As I also remarked at the time that the buck-passing was nothing short of staggering in its stupidity and shabbiness. At the time my emphasis was on the presumption that there are some clearly identifiable "better" and "worse" writers working in Hollywood, and megabuck Marvel, which had long ago gone far past the point at which the sheer resources and visibility of this most successful division of the most successful studio in Hollywood meant that it could get anybody, declined to hire the best it could get--an extremely stupid claim to make. This is all the more the case as executives hardly ever sit back and let the writers do their thing, instead interfering all the way up and down the line for the crassest of reasons to the point of routinely bastardizing scripts out of all recognition, as they are able to do because they, not the writers, call the shots.

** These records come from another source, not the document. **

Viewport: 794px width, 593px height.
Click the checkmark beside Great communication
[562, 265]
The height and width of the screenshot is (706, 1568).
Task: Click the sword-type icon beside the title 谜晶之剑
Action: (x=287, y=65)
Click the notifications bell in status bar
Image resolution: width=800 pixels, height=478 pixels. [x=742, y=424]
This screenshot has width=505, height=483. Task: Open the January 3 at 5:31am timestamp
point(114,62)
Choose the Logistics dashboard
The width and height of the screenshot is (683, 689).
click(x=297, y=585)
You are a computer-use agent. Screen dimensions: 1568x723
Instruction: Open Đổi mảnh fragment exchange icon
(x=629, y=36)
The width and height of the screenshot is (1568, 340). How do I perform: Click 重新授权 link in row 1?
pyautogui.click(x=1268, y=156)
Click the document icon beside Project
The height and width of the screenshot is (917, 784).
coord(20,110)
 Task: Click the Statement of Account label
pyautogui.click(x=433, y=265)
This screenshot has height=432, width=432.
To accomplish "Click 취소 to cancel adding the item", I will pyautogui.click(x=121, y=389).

However, there is another level of stupidity to these claims, which is that in their insane (and increasingly self-destructive) fixation on exploiting run-down franchises they ask writers the impossible. On the whole audiences do not seem to have loved Terminator 5--but, even before considering the extreme strictures of the studio system in which even those few writers allowed past the gate are required to work, can you picture anyone managing to create a fourth Terminator sequel that they would have loved? Of course not. The franchise was done, and it was time to admit that--but they would not, and neither would the (again, apropos of such characterization as they truly deserve) courtiers and claqueurs of the entertainment press whose idea of doing their jobs is respectfully transcribing the words of the idiots they deify as gods.